• _What the task asks_: Revise the rows below, changing each "Screen dimensions" to "Viewport size" and leaving everything else as it is.

(Word and element pointing rows)
════════════════════

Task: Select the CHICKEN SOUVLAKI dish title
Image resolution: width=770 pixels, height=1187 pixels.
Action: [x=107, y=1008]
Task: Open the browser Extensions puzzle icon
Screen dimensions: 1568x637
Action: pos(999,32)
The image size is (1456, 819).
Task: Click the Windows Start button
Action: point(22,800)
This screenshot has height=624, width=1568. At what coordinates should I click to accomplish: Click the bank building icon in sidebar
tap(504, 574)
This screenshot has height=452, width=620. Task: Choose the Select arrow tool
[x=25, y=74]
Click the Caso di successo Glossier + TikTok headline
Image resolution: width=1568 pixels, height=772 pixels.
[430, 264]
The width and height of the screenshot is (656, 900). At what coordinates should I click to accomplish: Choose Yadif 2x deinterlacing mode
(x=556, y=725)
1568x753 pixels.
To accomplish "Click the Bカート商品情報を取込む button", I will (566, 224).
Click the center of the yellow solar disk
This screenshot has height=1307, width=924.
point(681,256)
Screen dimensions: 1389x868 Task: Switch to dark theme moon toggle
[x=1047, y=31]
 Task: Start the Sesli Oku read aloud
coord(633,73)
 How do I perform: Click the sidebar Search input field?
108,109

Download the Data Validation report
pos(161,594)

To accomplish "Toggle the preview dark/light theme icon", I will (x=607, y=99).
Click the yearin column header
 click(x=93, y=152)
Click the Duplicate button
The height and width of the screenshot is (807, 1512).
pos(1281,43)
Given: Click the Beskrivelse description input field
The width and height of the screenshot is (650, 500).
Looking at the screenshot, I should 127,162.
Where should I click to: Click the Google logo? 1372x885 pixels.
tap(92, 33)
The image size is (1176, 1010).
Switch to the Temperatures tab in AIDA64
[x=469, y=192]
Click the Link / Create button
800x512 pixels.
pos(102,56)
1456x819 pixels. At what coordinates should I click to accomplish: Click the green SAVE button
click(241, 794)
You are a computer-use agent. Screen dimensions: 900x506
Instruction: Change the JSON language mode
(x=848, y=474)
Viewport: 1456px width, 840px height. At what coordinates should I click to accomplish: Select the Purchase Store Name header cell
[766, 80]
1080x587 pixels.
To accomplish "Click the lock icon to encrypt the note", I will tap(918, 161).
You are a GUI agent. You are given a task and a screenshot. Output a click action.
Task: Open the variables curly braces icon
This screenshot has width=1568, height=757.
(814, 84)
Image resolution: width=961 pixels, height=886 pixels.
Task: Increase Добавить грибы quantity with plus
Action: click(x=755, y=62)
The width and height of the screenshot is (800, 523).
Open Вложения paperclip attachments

════════════════════

• _Answer to this task_:
Task: Select the CHICKEN SOUVLAKI dish title
Image resolution: width=770 pixels, height=1187 pixels.
Action: [x=107, y=1008]
Task: Open the browser Extensions puzzle icon
Viewport size: 1568x637
Action: pos(999,32)
The image size is (1456, 819).
Task: Click the Windows Start button
Action: point(22,800)
This screenshot has height=624, width=1568. At what coordinates should I click to accomplish: Click the bank building icon in sidebar
tap(504, 574)
This screenshot has height=452, width=620. Task: Choose the Select arrow tool
[x=25, y=74]
Click the Caso di successo Glossier + TikTok headline
Image resolution: width=1568 pixels, height=772 pixels.
[430, 264]
The width and height of the screenshot is (656, 900). At what coordinates should I click to accomplish: Choose Yadif 2x deinterlacing mode
(x=556, y=725)
1568x753 pixels.
To accomplish "Click the Bカート商品情報を取込む button", I will (566, 224).
Click the center of the yellow solar disk
This screenshot has height=1307, width=924.
point(681,256)
Viewport size: 1389x868 Task: Switch to dark theme moon toggle
[x=1047, y=31]
 Task: Start the Sesli Oku read aloud
coord(633,73)
 How do I perform: Click the sidebar Search input field?
108,109

Download the Data Validation report
pos(161,594)

To accomplish "Toggle the preview dark/light theme icon", I will (x=607, y=99).
Click the yearin column header
 click(x=93, y=152)
Click the Duplicate button
The height and width of the screenshot is (807, 1512).
pos(1281,43)
Given: Click the Beskrivelse description input field
The width and height of the screenshot is (650, 500).
Looking at the screenshot, I should 127,162.
Where should I click to: Click the Google logo? 1372x885 pixels.
tap(92, 33)
The image size is (1176, 1010).
Switch to the Temperatures tab in AIDA64
[x=469, y=192]
Click the Link / Create button
800x512 pixels.
pos(102,56)
1456x819 pixels. At what coordinates should I click to accomplish: Click the green SAVE button
click(241, 794)
You are a computer-use agent. Viewport size: 900x506
Instruction: Change the JSON language mode
(x=848, y=474)
Viewport: 1456px width, 840px height. At what coordinates should I click to accomplish: Select the Purchase Store Name header cell
[766, 80]
1080x587 pixels.
To accomplish "Click the lock icon to encrypt the note", I will tap(918, 161).
You are a GUI agent. You are given a task and a screenshot. Output a click action.
Task: Open the variables curly braces icon
This screenshot has width=1568, height=757.
(814, 84)
Image resolution: width=961 pixels, height=886 pixels.
Task: Increase Добавить грибы quantity with plus
Action: click(x=755, y=62)
The width and height of the screenshot is (800, 523).
Open Вложения paperclip attachments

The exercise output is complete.